Lynn met her husband in the 1990s while she was studying English literature at the University of Michigan and he was on a visit to the United States. Five of their eight children were born in the U.S., while their four grandchildren were all born in Syria.
“We’ve been taking shelter in basements. We go up and downstairs,” she said. “We go upstairs to eat, to cook. We have to go upstairs to use the bathroom.”
The Ghouta region was among the first to rise up against President Bashar al-Assad after protests erupted in March 2011, and it fell into the hands of opposition fighters in 2012. The following year, the army and allied militias surrounded eastern Ghouta from all sides. The enclave has been under an ever-tightening siege since then.

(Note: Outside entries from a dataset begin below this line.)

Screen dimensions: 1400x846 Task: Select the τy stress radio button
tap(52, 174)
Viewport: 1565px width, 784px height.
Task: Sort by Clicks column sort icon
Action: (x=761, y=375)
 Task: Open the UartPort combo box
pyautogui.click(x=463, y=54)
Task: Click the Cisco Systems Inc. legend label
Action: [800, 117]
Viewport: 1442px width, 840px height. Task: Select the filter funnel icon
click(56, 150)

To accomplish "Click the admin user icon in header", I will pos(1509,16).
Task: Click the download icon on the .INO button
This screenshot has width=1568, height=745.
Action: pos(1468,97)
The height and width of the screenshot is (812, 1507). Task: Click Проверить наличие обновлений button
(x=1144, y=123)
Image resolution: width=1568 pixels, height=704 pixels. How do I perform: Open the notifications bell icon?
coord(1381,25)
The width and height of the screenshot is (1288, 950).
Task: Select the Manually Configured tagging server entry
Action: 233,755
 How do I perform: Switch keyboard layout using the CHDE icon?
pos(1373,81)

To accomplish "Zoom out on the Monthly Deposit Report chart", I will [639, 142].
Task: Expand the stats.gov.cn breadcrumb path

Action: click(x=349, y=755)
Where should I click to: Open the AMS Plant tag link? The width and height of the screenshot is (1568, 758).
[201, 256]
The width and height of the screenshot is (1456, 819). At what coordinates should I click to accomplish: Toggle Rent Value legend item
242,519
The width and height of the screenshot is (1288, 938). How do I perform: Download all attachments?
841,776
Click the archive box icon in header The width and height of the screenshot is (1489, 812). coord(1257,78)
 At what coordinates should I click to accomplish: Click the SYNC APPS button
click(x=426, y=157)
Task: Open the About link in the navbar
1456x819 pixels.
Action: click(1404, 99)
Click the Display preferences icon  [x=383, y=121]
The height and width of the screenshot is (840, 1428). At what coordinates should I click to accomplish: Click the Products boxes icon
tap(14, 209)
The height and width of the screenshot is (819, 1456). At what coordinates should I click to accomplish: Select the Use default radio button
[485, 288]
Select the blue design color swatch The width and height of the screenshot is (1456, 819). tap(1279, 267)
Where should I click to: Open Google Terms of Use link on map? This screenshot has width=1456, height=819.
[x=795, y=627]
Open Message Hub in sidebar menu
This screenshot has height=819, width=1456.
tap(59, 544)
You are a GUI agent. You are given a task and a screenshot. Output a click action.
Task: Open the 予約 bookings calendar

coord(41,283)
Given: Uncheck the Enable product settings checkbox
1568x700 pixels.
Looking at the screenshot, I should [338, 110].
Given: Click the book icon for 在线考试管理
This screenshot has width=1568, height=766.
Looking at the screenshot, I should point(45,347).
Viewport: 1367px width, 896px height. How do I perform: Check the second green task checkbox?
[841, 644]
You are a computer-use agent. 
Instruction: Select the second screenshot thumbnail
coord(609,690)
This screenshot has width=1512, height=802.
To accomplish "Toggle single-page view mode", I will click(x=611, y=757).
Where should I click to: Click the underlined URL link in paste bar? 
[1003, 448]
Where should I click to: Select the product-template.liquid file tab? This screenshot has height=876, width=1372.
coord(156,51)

Over the past three weeks, government forces backed by Russian warplanes launched an all-out offensive, capturing more than half of eastern Ghouta from rebels.
“Right now we’re eating whatever is available,” Lynn said. “We’re trying to make it last longer by making soup, so we put a small amount of rice or wheat in.” She said her family is fortunate to still have some food stored up.
“Other people are not so lucky. They couldn’t store food because they didn’t have enough money, so really they’re hungry. They’re trying to just live,” she said. She said a kilogram (2.2 pounds) of rice or wheat is about $8 and that the price could go up at any time.
She sent a photograph from the basement showing two of her grandchildren sitting on her lap. She has also posted videos on YouTube to tell the world about the suffering in Ghouta. In one of the videos, she is seen standing in an apartment near an open window, when the sound of a warplane is heard right before a shell slams down outside.
“The children are horrified when they hear the intense bombing, especially when they are close to our homes. They cry or they scream. Grown women, they cry and scream,” she said.
She said that sometimes the shelling starts unexpectedly.
“We would be upstairs cooking or using the bathroom and we have to run downstairs, and we hope a bomb doesn’t fall,” she said.
“I am just a schoolteacher here. I am just a regular person living a daily life. My message to the United States, to President Trump, I wish he could put pressure on the Russian government to stop sending their warplanes here and bombing us.”
Lynn said Assad’s forces and Russian warplanes “are purposely hitting civilian targets, they’re hitting medical centers, they’re hitting basements which are shelters for a lot of people.” Russia, which has been waging an air campaign in support of Assad’s forces since 2015, denies targeting civilians.
Lynn said the family remained in eastern Ghouta after the Arab Spring uprising began because they hoped things would change. Later, as the civil war escalated, they stayed because they feared losing their home and property. “We didn’t want to leave this place that my children were raised in,” she said.
She said residents of eastern Ghouta hope the U.N. Security Council will implement the cease-fire it adopted last month, and that families won’t be forced to leave as part of a surrender deal, as they have in many other parts of Syria.
“This is their home and this is their property. They shouldn’t be forced to leave or evacuate their homes,” she said.